He's had treatment for PDR OU and injections. That of course caused a cataract which were removed about 4 months ago now. Vision after that was 20/40 OD and 20/30 OS. He did keep his one month follow up appointment after the surgery but I did see him after two weeks and he was doing well.

Today (Friday PM of course) he comes on an emergent basis complaing of loss of vision in the right eye for two weeks. Vision is light perception OD. 😱

So I look in and he's got a large uveitis and a grade 1 hyphema. IOP is 35. OS is quiet.

Gonioscopy showed some minor neovascularization but no obvious source of the hyphema.

The optic nerve looks similar to what it was at previous exams.

The patient then informs me that he had a toe amputated two weeks ago and has been taking morphine QID since then.

So based on clincal signs, it appears to be UGH syndroms but:

1) My understanding is that UGH syndrome usually occurs many months or even years after the cataract extraction. How common is it after 4 months?

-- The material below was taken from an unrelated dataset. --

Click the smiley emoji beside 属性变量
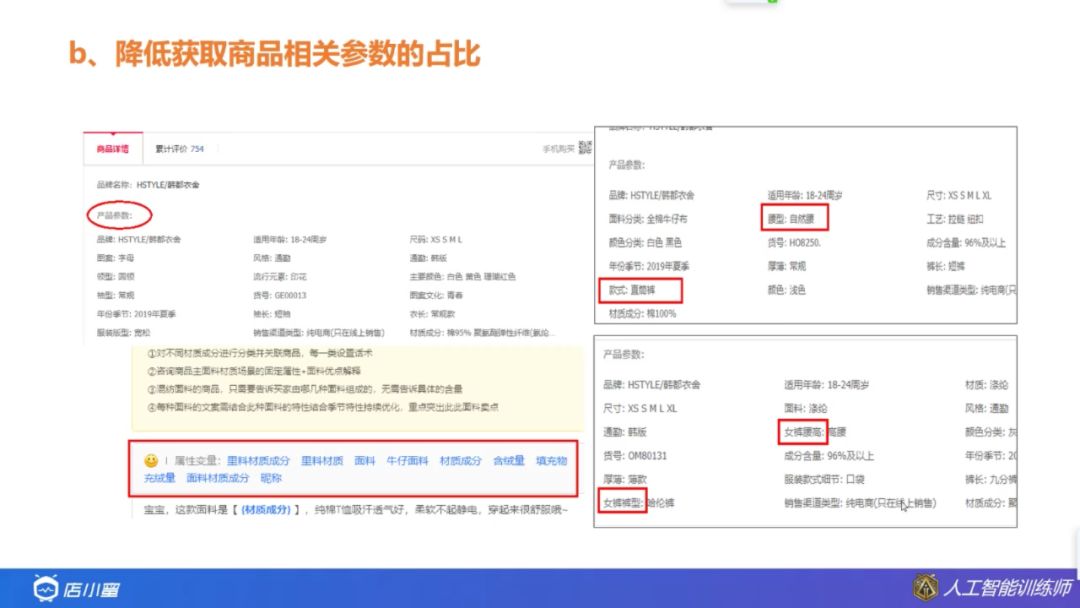The height and width of the screenshot is (608, 1080). tap(149, 458)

2) My understanding is that in UGH syndrome, the IOP usually does not spike particularly high. This person obviously has a lot of damage to the TM.

3) I also thought that UGH does not normally cause such a substantial reduction in vision. What is the prognosis for any meaningful visual recovery?

Thoughts on this guy?
 
I'll give my 2 cents for what it's worth...still a resident though.

As for your questions:

1) I think it can happen any time after catarct surgery, especially if there are other risk factors (patient on coumadin, bad diabetic with fragile blood vessels, lens position, etc)

2) I think the increase IOP is probably related to a combination of the uveitis but probably more so due to the hyphema/bleeding and associated increase in IOP due to clogging of TM from the inflammatory cells/RBCs. You didn't mention if the patient's race - can the patient possibly have sickle cell disease/trait? - I would treat the pressure and IOP either way with steroids and IOP lowering meds.

3) I think UGH can decrease vision quite substantially especially if there are risk factors for large amount of bleeding. I had a patient with UGH and she was on coumadin (she was LP vision from vit heme as well as hyphema). I'm surprise you can even get a view to the nerve if the patient is LP vision. Your patient may also have macular edema/macular ischemia or combination of both. The visual potential probably will depend on his diabetic control and other factors if he does respond to conservative therapy. I think you should first get his IOP under control and get him back to his cataract surgeon - he may need an IOL exchange or removal.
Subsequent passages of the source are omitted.